Monday, November 8, 2010

Homily for All Saints/Souls - November 7, 2010

Today we thank God for the great example of faithful Christians who lived before us.

In our first reading Daniel envisions a world that a Holy One of God will eventually control. This is the most recently written book in the Old Testament (about 165 BC). The first six chapters are stories about Daniel set at the Babylonian and Persian courts. The remainder of the book is visions about the end times. In the passages that have been clipped out of today’s reading we hear about the destruction of the four beasts and the coming of “an Achent One” who sits in judgment. Then comes the arrival of one like a “Son of Man” to whom the Achent One gives everlasting dominion. Christians from the earliest records have associated this with Jesus. The gathering of the multitude in this last scene is what pertains to the celebration of All Saints/All Souls celebration today.

In our second reading Paul gives praise and encouragement to the Ephesians. He writes to the “saints,” i.e., those faithful to Christ in Ephesus. His message is straight forward: through Christ’s birth, life, death and resurrection we are absolved of our deviations from God’s ways. Intellectually and through our experience of the Christian way we have come to know God’s plan, i.e., to “gather up” all God has created, seen and unseen, to Christ.

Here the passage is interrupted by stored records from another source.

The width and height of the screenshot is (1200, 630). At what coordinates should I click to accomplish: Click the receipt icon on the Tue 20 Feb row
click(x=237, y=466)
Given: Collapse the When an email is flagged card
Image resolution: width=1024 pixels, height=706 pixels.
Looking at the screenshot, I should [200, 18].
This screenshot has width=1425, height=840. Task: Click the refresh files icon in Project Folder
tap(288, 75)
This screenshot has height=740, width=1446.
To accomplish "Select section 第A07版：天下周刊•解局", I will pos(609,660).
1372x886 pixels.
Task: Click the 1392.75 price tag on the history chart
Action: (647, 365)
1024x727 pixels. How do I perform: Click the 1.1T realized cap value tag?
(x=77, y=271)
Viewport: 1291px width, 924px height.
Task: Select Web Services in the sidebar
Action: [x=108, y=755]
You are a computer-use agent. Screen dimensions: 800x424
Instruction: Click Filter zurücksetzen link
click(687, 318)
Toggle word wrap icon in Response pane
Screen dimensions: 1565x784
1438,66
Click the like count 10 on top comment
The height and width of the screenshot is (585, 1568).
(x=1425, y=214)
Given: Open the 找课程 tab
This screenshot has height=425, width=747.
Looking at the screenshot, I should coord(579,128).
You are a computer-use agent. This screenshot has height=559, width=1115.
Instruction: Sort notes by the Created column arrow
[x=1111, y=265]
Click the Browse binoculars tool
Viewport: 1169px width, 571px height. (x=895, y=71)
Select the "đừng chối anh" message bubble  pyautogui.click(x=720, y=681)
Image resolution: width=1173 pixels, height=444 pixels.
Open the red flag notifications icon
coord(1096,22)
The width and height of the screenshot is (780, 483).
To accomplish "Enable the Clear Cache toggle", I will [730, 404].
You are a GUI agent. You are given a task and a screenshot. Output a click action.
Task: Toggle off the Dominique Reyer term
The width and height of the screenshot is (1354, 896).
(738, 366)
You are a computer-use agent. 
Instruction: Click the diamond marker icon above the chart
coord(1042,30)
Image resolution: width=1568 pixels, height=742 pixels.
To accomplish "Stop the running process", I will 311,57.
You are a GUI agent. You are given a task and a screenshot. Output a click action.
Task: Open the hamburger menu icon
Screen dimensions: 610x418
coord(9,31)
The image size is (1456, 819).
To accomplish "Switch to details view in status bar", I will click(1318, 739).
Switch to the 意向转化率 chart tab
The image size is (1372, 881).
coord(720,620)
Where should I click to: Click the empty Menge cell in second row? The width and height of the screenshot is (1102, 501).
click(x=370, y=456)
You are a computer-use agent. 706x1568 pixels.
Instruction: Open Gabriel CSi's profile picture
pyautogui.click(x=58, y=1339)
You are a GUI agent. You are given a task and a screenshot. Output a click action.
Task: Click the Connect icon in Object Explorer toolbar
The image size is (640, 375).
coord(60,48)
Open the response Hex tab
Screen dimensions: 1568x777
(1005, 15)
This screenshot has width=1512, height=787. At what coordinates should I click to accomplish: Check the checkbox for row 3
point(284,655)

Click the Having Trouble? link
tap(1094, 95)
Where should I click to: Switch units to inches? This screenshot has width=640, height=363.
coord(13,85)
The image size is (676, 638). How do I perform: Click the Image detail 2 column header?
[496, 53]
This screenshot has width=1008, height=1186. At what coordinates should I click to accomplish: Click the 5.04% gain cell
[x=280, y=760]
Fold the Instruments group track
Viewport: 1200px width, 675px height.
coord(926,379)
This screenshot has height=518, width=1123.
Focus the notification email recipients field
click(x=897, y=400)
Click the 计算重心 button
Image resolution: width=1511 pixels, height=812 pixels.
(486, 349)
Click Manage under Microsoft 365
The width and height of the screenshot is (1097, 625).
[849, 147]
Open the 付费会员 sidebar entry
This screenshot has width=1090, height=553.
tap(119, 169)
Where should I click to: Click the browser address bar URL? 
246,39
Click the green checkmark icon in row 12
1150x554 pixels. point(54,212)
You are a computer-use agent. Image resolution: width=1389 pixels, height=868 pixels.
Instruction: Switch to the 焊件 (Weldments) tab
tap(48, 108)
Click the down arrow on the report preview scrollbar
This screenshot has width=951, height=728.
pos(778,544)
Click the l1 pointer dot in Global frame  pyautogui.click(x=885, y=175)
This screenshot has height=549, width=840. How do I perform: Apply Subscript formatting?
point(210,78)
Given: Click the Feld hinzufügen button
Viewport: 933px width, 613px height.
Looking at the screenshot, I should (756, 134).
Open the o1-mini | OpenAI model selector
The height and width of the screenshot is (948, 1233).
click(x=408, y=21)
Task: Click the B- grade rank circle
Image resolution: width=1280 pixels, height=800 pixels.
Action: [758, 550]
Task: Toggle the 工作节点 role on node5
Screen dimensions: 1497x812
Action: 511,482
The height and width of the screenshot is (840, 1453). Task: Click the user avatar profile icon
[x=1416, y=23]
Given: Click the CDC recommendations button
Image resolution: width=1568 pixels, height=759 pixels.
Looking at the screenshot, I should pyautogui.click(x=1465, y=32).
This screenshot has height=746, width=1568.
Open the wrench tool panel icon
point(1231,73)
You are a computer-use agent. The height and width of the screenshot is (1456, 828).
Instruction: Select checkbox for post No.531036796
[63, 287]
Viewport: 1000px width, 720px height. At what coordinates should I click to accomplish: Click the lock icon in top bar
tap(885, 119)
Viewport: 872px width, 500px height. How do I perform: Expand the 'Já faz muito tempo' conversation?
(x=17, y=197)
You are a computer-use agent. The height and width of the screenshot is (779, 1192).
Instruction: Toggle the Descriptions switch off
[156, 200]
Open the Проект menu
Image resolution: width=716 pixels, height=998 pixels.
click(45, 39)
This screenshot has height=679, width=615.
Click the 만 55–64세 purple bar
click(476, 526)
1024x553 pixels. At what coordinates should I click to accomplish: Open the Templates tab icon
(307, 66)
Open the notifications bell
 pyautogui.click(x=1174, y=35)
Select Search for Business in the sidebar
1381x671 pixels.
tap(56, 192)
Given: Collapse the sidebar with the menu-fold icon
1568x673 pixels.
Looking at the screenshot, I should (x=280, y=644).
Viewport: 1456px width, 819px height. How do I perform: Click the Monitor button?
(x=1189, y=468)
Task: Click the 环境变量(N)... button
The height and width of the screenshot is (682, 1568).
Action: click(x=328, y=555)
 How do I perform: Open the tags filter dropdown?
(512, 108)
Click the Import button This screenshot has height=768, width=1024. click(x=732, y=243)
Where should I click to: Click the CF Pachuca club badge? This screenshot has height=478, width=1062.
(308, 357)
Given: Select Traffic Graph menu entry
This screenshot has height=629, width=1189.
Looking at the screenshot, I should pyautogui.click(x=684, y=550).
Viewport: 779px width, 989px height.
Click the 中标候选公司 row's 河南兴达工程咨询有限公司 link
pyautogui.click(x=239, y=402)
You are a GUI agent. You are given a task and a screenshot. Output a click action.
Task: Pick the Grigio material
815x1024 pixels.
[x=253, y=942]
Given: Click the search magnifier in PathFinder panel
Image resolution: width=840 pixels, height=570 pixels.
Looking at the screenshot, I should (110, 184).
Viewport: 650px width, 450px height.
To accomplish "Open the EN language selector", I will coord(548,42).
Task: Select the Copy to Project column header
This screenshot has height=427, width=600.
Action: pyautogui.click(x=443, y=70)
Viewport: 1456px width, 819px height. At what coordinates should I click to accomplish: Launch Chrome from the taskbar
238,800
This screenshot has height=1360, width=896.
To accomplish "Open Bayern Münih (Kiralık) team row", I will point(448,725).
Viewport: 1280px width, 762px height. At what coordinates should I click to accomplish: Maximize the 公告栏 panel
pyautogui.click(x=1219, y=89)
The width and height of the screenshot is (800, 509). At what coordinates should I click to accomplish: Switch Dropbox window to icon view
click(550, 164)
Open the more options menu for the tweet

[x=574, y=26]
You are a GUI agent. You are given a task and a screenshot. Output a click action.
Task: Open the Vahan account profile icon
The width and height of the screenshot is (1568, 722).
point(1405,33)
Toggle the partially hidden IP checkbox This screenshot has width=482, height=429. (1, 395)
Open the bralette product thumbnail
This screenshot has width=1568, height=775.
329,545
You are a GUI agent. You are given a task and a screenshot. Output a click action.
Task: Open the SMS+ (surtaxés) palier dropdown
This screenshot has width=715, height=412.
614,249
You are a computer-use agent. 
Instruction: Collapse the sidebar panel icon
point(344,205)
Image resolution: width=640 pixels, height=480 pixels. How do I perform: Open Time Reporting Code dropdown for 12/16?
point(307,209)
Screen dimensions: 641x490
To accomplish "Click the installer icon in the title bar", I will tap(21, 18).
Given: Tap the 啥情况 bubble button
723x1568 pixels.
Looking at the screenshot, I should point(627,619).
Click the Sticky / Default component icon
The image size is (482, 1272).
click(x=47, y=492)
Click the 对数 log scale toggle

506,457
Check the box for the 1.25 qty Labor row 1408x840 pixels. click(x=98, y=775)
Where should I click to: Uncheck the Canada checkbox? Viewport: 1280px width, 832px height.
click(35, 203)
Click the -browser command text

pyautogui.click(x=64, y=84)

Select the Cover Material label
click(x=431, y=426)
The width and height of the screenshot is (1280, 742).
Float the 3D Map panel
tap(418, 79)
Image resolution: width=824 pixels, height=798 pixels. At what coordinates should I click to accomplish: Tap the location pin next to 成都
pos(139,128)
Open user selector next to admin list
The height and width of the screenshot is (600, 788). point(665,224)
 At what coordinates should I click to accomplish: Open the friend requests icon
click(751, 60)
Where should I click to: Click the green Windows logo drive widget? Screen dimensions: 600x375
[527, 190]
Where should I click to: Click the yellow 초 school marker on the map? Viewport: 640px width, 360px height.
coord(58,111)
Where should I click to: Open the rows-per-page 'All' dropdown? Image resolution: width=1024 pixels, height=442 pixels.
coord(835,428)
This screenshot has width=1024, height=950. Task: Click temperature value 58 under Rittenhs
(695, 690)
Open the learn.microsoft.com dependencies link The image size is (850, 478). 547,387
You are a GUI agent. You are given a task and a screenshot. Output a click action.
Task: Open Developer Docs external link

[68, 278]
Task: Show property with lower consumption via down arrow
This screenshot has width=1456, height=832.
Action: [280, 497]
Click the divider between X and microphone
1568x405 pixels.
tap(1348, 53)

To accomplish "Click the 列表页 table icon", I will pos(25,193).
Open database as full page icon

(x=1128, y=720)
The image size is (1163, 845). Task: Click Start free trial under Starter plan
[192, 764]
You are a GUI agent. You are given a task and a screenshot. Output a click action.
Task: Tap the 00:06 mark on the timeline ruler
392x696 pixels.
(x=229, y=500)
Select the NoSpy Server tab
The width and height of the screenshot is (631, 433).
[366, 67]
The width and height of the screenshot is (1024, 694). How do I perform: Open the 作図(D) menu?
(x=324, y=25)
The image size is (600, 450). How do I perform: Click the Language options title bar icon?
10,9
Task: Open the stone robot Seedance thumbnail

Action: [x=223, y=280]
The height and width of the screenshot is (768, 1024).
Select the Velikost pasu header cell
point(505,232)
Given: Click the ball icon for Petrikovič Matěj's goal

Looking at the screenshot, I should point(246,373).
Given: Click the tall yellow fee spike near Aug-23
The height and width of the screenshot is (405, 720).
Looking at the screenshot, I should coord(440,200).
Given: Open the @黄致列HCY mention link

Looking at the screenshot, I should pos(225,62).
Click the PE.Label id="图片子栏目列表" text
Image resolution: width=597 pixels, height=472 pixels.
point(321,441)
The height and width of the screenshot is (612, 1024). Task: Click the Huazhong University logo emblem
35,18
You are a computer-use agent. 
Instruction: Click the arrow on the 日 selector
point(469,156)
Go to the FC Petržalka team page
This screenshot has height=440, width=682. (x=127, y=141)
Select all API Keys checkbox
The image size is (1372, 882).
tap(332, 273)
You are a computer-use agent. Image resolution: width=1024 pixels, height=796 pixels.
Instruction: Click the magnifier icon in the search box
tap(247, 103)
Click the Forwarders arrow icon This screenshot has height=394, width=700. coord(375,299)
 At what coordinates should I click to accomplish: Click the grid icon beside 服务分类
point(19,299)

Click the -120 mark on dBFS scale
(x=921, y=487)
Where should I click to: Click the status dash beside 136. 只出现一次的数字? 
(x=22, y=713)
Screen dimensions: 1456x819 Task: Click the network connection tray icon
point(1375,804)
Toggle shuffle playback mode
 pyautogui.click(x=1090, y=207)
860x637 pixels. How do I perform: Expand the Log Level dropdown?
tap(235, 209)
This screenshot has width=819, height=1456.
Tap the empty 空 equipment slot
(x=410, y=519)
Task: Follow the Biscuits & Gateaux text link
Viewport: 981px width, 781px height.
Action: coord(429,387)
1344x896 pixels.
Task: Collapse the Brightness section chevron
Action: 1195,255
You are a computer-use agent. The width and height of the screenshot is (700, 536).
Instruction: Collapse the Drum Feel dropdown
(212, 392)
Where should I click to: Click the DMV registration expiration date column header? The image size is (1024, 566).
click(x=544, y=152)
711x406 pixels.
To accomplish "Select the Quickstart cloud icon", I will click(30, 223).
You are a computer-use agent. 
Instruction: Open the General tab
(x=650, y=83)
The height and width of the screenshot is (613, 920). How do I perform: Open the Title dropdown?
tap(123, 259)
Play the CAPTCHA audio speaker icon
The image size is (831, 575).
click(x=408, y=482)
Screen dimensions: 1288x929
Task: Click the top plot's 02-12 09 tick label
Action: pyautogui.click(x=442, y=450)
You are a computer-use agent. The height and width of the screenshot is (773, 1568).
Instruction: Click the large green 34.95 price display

From Luke we heard the Beatitudes, a listing of the virtues of the holy people of God - the saints. Some words are used in ways we may not appreciate immediately. For example: the “poor” are those who acknowledge their dependence on God. Where as, the “rich” do not want to commit themselves to Jesus and the Kingdom; they are comfortable in their self-sufficiency. The “hungry” are those who hunger for the word of God, the good news and the “full” are those satisfied or filled with God’s word. When he says: “blessed are you when . . . they exclude you”; he means being socially ostracized and excluded from the synagogue and Temple.

Many scholars believe the celebration we mark with these readings to have originated in Ireland, spread from there to England, and then to the continent of Europe. That it had reached Rome and had been adopted there early in the ninth century is attested by a letter of Gregory the Fourth who was Pope around the middle of the 800s. However, the desire of Christian people to express the intercommunion of the living and the dead in the Body of Christ is much older.

Gregory the Wonder Worker, writing before the year 270, refers to the observance of a festival of all martyrs, though he does not date it. A hundred years later, Ephrem the Deacon mentions such an observance in Edessa on May 13. Finally, John Chrysostom, who died in 407, says that a festival of All Saints was observed on the first Sunday after Pentecost in Constantinople at the time he was bishop there.

One saint who has especially been a meaningful example in my life is Vincent de Paul who was added to our calendar by the 2009 General Convention (Sep. 27). He is noted for his work among the most needy and suffering people of his day. Especially for his tireless drive to go beyond helping with the necessities of life. He pushed for service to meet their spiritual needs and for education to help permanently lift them out of poverty. He worked closely with Louise de Marillac and the two of them inspired Elizabeth Ann Seton (Jan. 4) and Mother Teresa of Calcutta.

We all need the example of others to inspire and guided us through this life. Following Jesus can take a myriad of expressions. It is important that we ask ourselves: who are the exemplary persons of faith that are important to you? Who inspires you to follow Christ more closely? Whose Christian example helps you through the confusing reality of this world?